§ **PAGE EXCERPT**:
>>>

No idea of how to undertake the repair but did the can of peas come out of the locker when travelling, seen somewhere else where a tin opened the locker door and fell out when travelling, could this be a problem with the lockers

Best regards
Broom


----------



## 88781 (May 9, 2005)

Hi Broom, stuff usually tumbles out of the cupboard and lands on the worktop after you have parked up and open the cpboard door!


----------



## pneumatician (May 1, 2005)

*Worktop Damage preventative*

As mentioned in my previous mail I made what I think Sailors call fiddles. Basically a wooden frame divided into Tin/Bottle size rectangles. Mine are made from 8mm sq Spruce (wing spars) cost a couple of quid.
Next idea for overhead cupboards is to cut lengths of telescopic net curtain rail to fit the length of the cupboard. ( Inner & Outer slightly shorter cause you want to extend it ) A Disk approx 25mm dia is fixed to each end ( I used a wood screw C'sunk thro the disk ( Servo Disk) and into the rail Blue tack on eack disk then extent iside the cupboard at required position and leave to stick. I promise it works and they are a bugger to remove but it can be done.

Presto things no longer fall on your head when you open the Cupboards. 
We also tend to decant products into containers of the same size for easier storage. Tea , Coffee, etc favourite container currently is Ovaltine.

My Motto never buy what you can make yourself. Not always cheaper but more satisfying and fun.

Steve


----------



## Zebedee (Oct 3, 2007)

Further to my original epistle, there is an even better way of fixing a dent, but only if you are nifty on a woodturning lathe.

*1).* Take a suitably sized Saw Tooth or Forstner bit and, using a very slow speed and quite heavy downward pressure bore a shallow hole where the dent is. Saw tooth bits tend to work better on laminates as they cut through the circle before beginning to rip out the centre. (_Study the pictures in the link below and you will see why - and take care to keep the drill bit perfectly vertical or it might skid!!!)_

*2).* Turn a bit of laminate to fit the hole.

*3).* Install it with Araldite as before.

I didn't mention this earlier as not too many people have a lathe, but it does make a very professional job if you are spot on with your fitting.

And before you ask . . . . see  >>here<<


----------



## tinkering (Dec 8, 2007)

*falling peas*

a mine off information dave and pete

Les.


----------



## Saphire (May 1, 2005)

I had the same thing happen to me when we first got our new van, I was gutted. But I did manage to do a repair that is completely invisible.

If you go down to my post on this page you will see how I did a repair with photos..

http://www.motorhomefacts.com/ftopict-27378-worksurface.html+repair


----------



## clodhopper2006 (Aug 13, 2006)

Many thanks for all your suggestions. I'm going to take the minimalist approach first and gradually escalate until I reach the point where my tolerance and desire to make good cancel each other out.

Somebody asked if we were moving at the time. No we were unpacking having just arived home.

Cheers,

Bob


----------



## JockandRita (Jun 1, 2005)

MandyandDave said:


> Hi Broom, stuff usually tumbles out of the cupboard and lands on the worktop after you have parked up and open the cpboard door!


Hi all,

We have bought lots of those little rectangular plastic baskets that you see in the pound shops, small, medium and large. The small ones fit perfectly in the little envelope lockers.

<<<

§ **COMPLETE THE FOLLOWING**:
1) Transcribe the passage of the worktop damage thread starting at "If you go down" and ending at "each other out.".
2) In the worktop damage thread, what material did pneumatician use to build the fiddles?

§ **STORED DATA**:
>>>

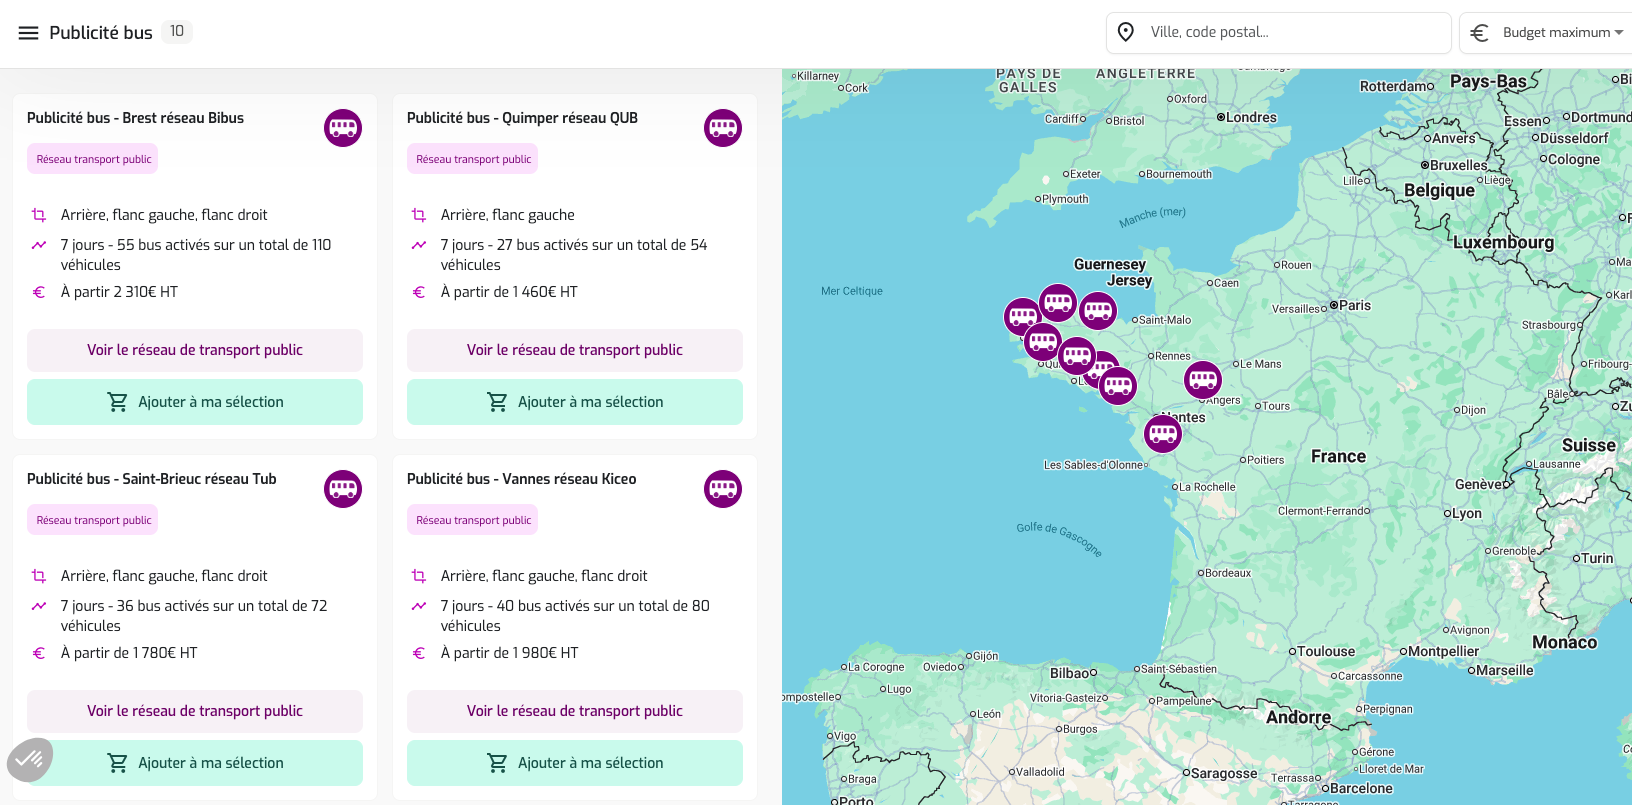Viewport: 1632px width, 805px height.
Task: View the Brest public transport network
Action: pyautogui.click(x=195, y=350)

<<<

§ **SOLUTIONS TO THE TASKS**:
1)
If you go down to my post on this page you will see how I did a repair with photos..

http://www.motorhomefacts.com/ftopict-27378-worksurface.html+repair


----------



## clodhopper2006 (Aug 13, 2006)

Many thanks for all your suggestions. I'm going to take the minimalist approach first and gradually escalate until I reach the point where my tolerance and desire to make good cancel each other out.

2) 8mm square spruce (wing spars).